Difference between revisions of "Part:BBa K733007:Design"

Latest revision as of 17:23, 26 September 2012

Pveg + spoVG RBS + lytC + linker + RPMrel + consensus RBS + GFP + double terminator

Design Notes

Construction of this part in submission form was performed in the manner detailed below.

1) PCR amplification of consensus RBS + GFP + double terminator region using BBa_E0840 as the template.

Forward primer design: 5’ – [17bp prefix region, including XbaI restriction site] [11bp B. subtilis consensus RBS] [22bp overlap with GFP including 3bp spacer preceding GFP start codon] – 3’

Forward primer sequence: 5’ – CGCGGCCGCTTCTAGAGAAAGGAGGTGTTAGATGCGTAAAGGAGAAGAAC – 3’ (50bp)

Reverse primer design: 5’ – [18bp overlap with pSB1A2 plasmid downstream of suffix] – 3’

Reverse primer sequence: 5’ – TACCGCCTTTGAGTGAGC – 3’ (18bp)

2) Ligation into standard backbone pSB1C3.

Following successful PCR the PCR product and pSB1C3 were digested with XbaI and PstI. The two digestion products were then ligated together.

3) PCR amplification of Pveg + spoVG RBS + lytC + linker + RPMrel region using BBa_K316037 as the template.

Forward primer design: 5’ – [6bp cap] [20bp overlap with standard prefix] – 3’

Forward primer sequence: 5’ – GATCATGAATTCGCGGCCGCTTCTAG – 3’ (26bp)

Reverse primer design: 5' - [8bp cap] [7bp SpeI restriction site] [6bp reverse-complementary double stop codon] [27bp reverse-complementary sequence of codon optimized RPMrel] [15bp reverse-complementary overlap with linker] - 3'

Reverse primer sequence: 5’ - GTTTCTTCACTAGTATTATTAACACATCGGGCGATCTTCGATCGGACAGGCCGCGGCTTTCGC - 3’ (63bp)

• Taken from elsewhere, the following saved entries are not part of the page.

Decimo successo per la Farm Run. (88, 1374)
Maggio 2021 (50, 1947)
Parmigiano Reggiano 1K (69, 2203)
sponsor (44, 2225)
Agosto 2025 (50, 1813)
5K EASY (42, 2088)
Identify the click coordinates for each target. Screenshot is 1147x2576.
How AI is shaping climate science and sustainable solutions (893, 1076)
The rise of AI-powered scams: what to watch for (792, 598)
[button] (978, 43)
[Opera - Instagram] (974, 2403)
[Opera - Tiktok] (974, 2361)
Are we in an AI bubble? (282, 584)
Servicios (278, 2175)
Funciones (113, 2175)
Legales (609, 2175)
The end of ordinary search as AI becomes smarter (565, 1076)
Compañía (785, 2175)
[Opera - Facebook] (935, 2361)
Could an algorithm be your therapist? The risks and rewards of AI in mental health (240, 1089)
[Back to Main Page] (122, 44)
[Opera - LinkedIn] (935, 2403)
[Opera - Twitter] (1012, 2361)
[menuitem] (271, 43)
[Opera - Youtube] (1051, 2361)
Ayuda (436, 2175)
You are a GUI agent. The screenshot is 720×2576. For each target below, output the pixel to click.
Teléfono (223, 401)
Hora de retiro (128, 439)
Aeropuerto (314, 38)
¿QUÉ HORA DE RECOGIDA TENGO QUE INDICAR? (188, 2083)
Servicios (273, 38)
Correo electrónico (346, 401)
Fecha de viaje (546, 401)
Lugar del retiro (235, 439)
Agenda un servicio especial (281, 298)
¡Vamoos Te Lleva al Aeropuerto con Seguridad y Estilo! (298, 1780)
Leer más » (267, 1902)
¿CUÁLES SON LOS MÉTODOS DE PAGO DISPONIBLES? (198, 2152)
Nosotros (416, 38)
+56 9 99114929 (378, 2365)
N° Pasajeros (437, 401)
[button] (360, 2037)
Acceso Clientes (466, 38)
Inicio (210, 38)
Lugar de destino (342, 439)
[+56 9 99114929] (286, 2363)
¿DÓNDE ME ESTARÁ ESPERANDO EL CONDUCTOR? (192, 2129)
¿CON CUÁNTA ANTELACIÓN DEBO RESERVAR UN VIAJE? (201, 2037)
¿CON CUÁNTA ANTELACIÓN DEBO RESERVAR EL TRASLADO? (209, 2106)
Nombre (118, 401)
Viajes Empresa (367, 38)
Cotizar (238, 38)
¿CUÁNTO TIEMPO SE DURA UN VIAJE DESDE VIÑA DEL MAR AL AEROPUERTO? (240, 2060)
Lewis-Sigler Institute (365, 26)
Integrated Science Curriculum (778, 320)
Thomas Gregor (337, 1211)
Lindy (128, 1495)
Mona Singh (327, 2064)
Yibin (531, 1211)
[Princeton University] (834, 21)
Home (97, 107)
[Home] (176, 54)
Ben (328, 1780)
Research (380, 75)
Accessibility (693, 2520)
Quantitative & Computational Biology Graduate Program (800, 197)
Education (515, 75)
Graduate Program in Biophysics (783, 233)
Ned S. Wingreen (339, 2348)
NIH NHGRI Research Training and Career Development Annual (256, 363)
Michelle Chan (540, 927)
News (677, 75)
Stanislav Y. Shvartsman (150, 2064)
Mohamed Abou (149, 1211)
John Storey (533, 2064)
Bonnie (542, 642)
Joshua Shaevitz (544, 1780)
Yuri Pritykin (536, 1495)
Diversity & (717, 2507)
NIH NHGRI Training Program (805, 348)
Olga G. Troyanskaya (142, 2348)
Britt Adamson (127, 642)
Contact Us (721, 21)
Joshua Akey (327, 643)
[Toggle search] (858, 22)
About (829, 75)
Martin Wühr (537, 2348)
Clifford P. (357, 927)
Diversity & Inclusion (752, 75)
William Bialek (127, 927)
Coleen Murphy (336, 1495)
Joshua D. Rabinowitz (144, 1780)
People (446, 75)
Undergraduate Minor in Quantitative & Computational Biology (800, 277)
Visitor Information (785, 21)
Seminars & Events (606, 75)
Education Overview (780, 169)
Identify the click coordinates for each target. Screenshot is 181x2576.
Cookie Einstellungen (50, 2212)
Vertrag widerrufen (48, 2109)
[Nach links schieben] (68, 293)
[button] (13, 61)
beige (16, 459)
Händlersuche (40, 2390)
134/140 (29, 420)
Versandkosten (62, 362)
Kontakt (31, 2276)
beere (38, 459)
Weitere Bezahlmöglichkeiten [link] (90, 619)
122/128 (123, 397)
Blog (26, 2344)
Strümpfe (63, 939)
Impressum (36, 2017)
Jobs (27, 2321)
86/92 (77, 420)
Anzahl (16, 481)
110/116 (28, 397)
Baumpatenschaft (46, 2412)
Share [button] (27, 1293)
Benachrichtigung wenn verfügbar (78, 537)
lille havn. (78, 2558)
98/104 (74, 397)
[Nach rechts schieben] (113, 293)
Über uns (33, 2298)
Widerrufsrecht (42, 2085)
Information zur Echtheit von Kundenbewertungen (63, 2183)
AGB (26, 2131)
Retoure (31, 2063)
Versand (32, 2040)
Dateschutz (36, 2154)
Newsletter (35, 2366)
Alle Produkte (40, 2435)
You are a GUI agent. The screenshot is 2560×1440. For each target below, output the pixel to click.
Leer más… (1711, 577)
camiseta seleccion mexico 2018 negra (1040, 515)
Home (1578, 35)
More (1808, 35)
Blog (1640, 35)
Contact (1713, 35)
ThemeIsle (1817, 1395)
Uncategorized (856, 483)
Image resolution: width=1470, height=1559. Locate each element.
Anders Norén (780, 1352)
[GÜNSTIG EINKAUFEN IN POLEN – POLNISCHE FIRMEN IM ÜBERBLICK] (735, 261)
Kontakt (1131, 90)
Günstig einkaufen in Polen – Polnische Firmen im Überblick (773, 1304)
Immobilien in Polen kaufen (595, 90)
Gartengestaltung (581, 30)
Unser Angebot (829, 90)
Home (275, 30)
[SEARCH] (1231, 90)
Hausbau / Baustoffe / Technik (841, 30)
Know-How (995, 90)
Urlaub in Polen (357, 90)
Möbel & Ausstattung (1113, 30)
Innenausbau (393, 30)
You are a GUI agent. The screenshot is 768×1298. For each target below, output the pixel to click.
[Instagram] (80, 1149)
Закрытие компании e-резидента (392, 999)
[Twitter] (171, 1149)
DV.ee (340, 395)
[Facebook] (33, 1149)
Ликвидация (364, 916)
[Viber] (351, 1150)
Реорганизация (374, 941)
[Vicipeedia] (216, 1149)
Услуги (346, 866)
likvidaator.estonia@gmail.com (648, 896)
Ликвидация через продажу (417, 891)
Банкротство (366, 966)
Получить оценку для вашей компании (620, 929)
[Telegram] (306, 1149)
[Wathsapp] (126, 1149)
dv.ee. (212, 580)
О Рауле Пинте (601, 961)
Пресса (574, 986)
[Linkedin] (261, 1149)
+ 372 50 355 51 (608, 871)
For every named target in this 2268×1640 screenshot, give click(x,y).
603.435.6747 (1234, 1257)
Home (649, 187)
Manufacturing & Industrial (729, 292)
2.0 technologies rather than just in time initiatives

4) Ligation into consensus RBS + GFP + double terminator in standard backbone (from step 2).

Following successful PCR the PCR product was digested with EcoRI and SpeI, and the RBS + GFP + double terminator construct in backbone was digested with EcoRI and XbaI. The two digestion products were then ligated together.

Part Source

Pveg, spoVG (RBS), the cell wall binding domain of LytC and the helical linker are all components of Imperial College London's 2010 team's detection module. These components allow high expression of any tags subsequently attached to the linker on the cell wall of Bacillus subtilis.

The coding sequence of the screened phage display peptide 'RPMrel' was produced via codon optimization of RPMrel's amino acid sequence for Bacillus subtilis. This amino acid sequence (n-CPIEDRPMC-c) came out of work conducted by [http://www.ncbi.nlm.nih.gov/pmc/articles/PMC1550331/pdf/neo0505_0437.pdf Kelly & Jones (2003)] to isolate colon tumor specific binding peptides from New England Biolabs' 'PhD-CX7C' phage display peptide library.

The B. subtilis consensus RBS used to express GFP was originally submitted to the Registry by Cambridge University’s 2008 team.

The GFP coding sequence used is derived from that naturally encoded in the Aequeora victoria genome and is further modified by amino acid substitution.

Our selected termination sequence was designed by Registry staff as a combination of a pair of hairpin sequences.

References

Kelly, Kimberly A., and David A. Jones. "Isolation of a Colon Tumor Specific Binding Peptide Using Phage Display Selection." Neoplasia 5.5 (2003): 437-444. Print.

Yamamoto, Hiroki, Shin-ichirou Kurosawa, and Junichi Sekiguchi. "Localization of the Vegetative Cell Wall Hydrolases LytC, LytE, and LytF on the Bacillus subtilis Cell Surface and Stability of These Enzymes to Cell Wall-Bound or Extracellular Proteases." Journal of Bacteriology 185.22 (2003): 6666-6677. Print.